Эта легкая фраза, равно как и ее подтекст, заставила нервы Клодии напрячься. Неужели перед нею – тот молодой человек, что буйно клеймил непробиваемое бездушие отца, презирал его за деловую холодность?

– А как насчет встретиться попозже да вспомнить старину?

Старину? Клодия внутренне сжалась. Посмотрела на часы и автоматически переменила тон на официальный.

– Э-э-э-э… Да я довольно загружена, Марк. У меня у самой несколько встреч, вдобавок я провожу экскурсию за кулисы гостиницы для некоторых гостей, а затем надо присутствовать на дегустации шампанского, которую мы устроили для наших постоянных…

К ее изумлению и облегчению, Марк принял ее отказ, не споря, и пожал плечами, а в глазах у него промелькнула озорная искорка.

– Ну что ж. Может, как-нибудь в другой раз.

Какая радость – снова увидеть вас, Клодия. До встречи!

Слегка пораженная, как просто ей удалось избежать того, что могло бы оказаться неловким, причиняющим боль, Клодия проводила его взглядом. Она поверить не могла, что все получилось так легко.

И правильно, что не поверила.

Через шесть часов, когда Клодия, смеясь, пила шампанское в обществе высокого блондина, изящного, как борзая, она ощутила рядом чье-то присутствие и обернулась, смеясь.

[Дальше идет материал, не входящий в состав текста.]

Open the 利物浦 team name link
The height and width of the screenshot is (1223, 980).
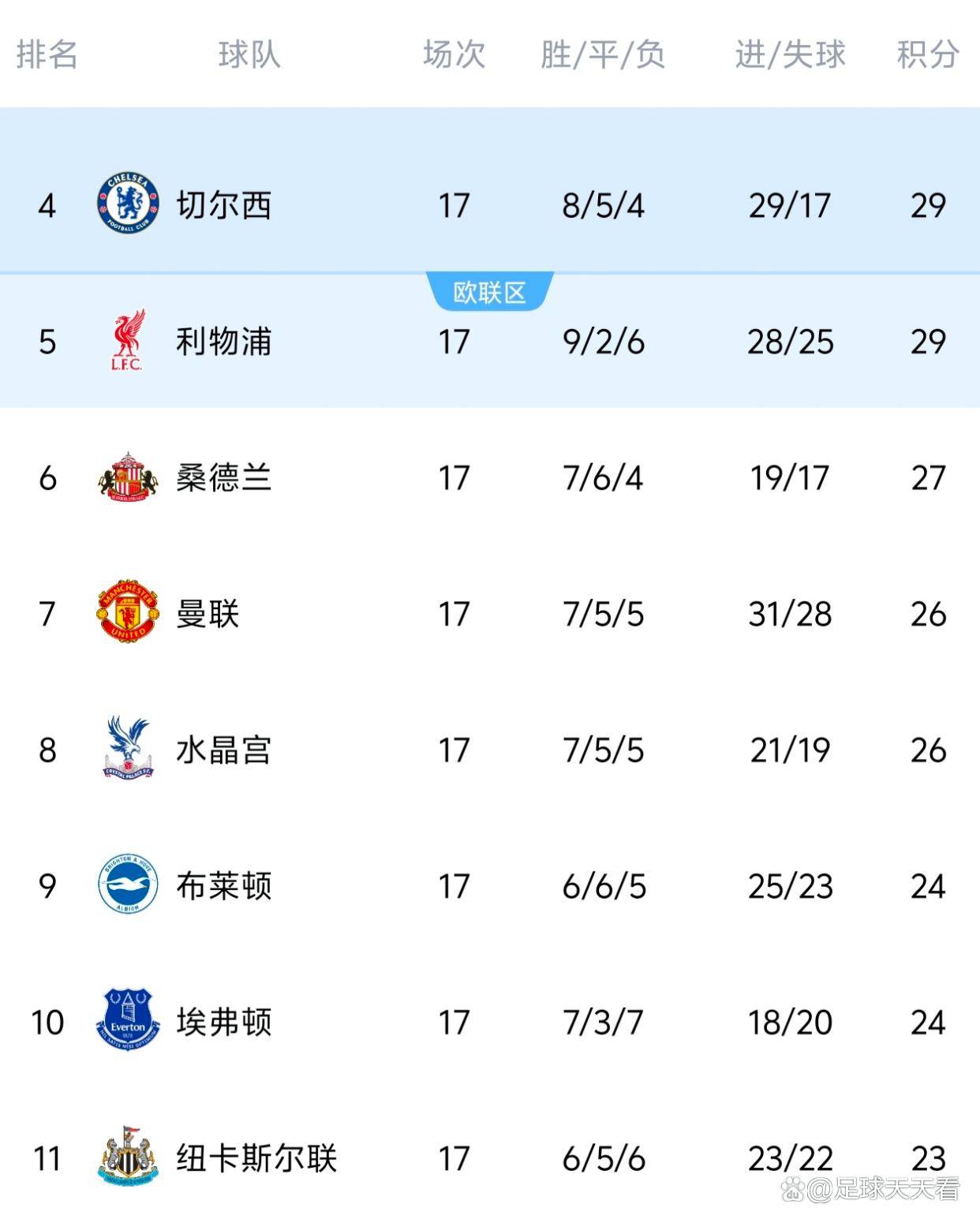pyautogui.click(x=223, y=341)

– Говорил я вам, что мы увидимся, Клодия! – Марк ликовал от сюрприза, который устроил.

– Если вы хвастаетесь тем, что вломились без приглашения, Марк, то позвольте вас предупредить, что это Саймон Мур, наш старший администратор, – иронично произнесла Клодия, знакомя мужчин, и вскользь упомянула, что Марк, будучи студентом, снимал у нее в доме комнату.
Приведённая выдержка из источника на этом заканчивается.